*** Data excerpts ***
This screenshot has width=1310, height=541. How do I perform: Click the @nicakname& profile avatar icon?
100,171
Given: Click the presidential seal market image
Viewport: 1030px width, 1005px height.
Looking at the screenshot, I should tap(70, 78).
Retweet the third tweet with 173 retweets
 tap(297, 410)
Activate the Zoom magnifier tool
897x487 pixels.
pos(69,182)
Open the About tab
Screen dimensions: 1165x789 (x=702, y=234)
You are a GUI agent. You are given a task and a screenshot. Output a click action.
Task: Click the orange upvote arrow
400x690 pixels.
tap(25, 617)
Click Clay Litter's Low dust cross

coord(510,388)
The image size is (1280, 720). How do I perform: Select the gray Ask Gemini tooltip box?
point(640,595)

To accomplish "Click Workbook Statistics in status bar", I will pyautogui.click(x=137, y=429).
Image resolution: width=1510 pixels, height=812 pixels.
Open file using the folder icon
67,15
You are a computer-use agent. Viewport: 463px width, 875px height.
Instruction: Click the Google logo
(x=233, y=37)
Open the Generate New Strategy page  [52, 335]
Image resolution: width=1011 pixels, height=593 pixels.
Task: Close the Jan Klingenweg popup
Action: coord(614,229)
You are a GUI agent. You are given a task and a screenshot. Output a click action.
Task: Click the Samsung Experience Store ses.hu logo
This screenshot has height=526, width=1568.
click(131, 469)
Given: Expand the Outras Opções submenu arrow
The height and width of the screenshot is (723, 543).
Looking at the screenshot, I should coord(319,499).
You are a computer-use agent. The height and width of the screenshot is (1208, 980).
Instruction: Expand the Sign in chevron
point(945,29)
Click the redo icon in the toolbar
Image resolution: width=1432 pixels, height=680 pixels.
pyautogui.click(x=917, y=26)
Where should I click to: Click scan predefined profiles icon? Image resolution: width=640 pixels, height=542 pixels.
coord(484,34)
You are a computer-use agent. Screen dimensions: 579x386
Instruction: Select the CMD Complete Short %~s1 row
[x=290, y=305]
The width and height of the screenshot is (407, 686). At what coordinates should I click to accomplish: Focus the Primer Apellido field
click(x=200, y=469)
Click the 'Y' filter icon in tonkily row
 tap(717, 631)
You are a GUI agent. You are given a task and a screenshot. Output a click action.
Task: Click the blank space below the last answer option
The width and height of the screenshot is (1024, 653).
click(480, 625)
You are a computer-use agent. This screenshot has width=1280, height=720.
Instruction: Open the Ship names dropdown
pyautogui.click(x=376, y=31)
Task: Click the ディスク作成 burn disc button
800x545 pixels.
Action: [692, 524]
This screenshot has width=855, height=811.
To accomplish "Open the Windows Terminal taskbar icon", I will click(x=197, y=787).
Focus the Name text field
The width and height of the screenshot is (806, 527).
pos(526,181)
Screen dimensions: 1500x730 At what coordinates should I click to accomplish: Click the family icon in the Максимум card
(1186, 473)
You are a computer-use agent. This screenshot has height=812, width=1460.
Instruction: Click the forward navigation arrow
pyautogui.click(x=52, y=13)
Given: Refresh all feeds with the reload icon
*** End of Data excerpts ***
Assignment:
Return exactly what appears in the records from the line with "The width and height of the screenshot is (407, 686)." through the final line, and nothing else.

Result of the exercise:
The width and height of the screenshot is (407, 686). At what coordinates should I click to accomplish: Focus the Primer Apellido field
click(x=200, y=469)
Click the 'Y' filter icon in tonkily row
 tap(717, 631)
You are a GUI agent. You are given a task and a screenshot. Output a click action.
Task: Click the blank space below the last answer option
The width and height of the screenshot is (1024, 653).
click(480, 625)
You are a computer-use agent. This screenshot has width=1280, height=720.
Instruction: Open the Ship names dropdown
pyautogui.click(x=376, y=31)
Task: Click the ディスク作成 burn disc button
800x545 pixels.
Action: [692, 524]
This screenshot has width=855, height=811.
To accomplish "Open the Windows Terminal taskbar icon", I will click(x=197, y=787).
Focus the Name text field
The width and height of the screenshot is (806, 527).
pos(526,181)
Screen dimensions: 1500x730 At what coordinates should I click to accomplish: Click the family icon in the Максимум card
(1186, 473)
You are a computer-use agent. This screenshot has height=812, width=1460.
Instruction: Click the forward navigation arrow
pyautogui.click(x=52, y=13)
Given: Refresh all feeds with the reload icon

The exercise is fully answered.